##### DATA FOR ANALYSIS #####

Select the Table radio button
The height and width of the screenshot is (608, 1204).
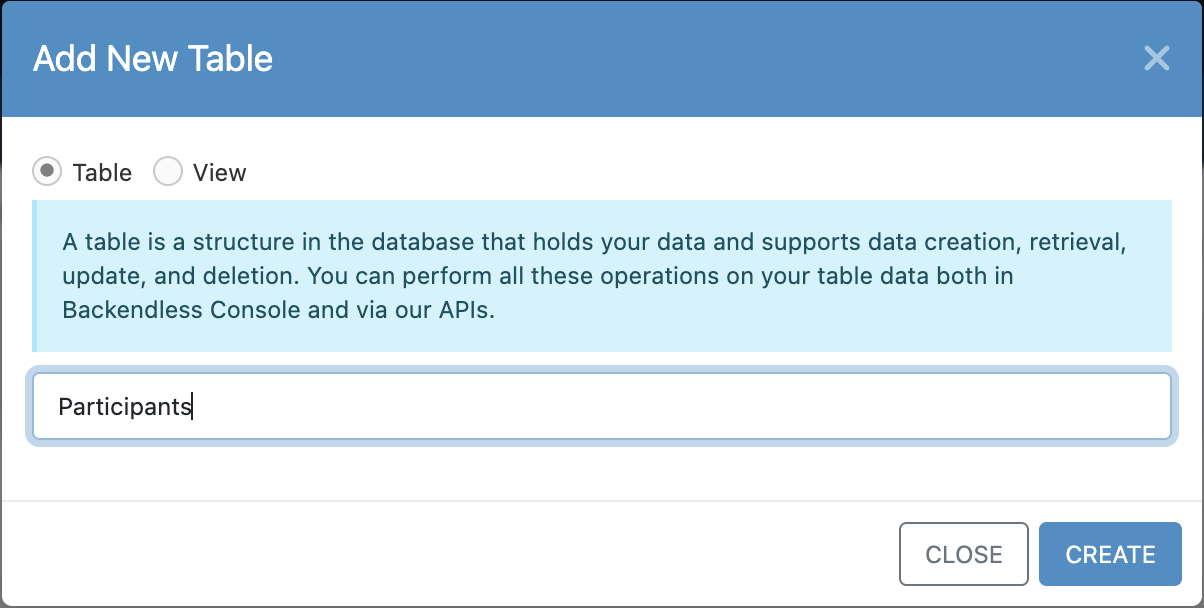pyautogui.click(x=47, y=172)
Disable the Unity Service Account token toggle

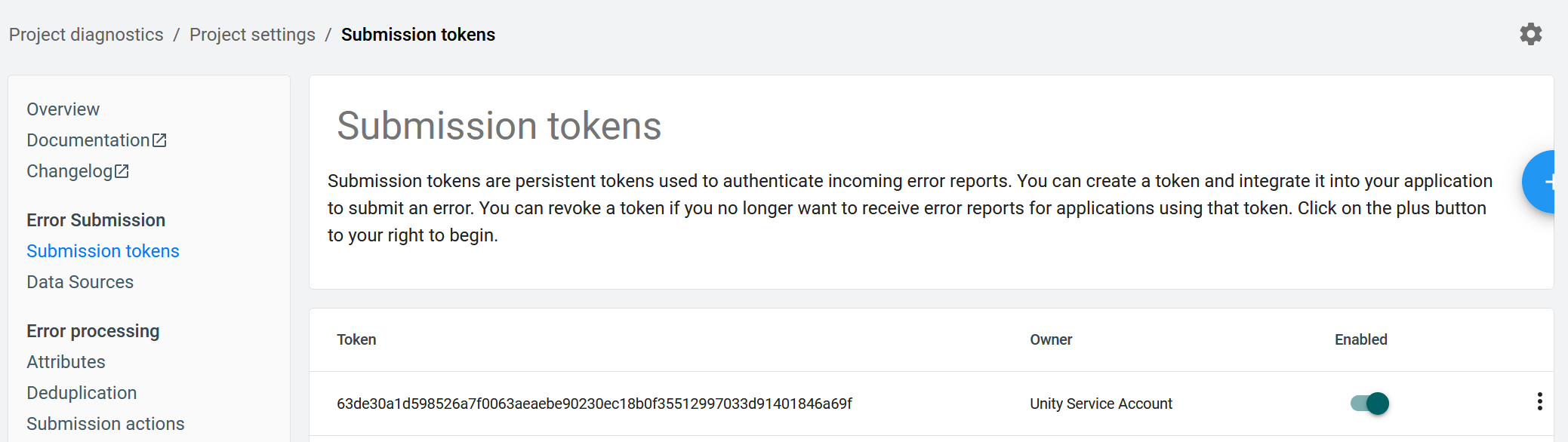[x=1369, y=404]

#####

Copy exactly the lines that begin at the one containing "Disable the Unity" and end at the last line of the records, both included, omitting the pictures.

Disable the Unity Service Account token toggle

[x=1369, y=404]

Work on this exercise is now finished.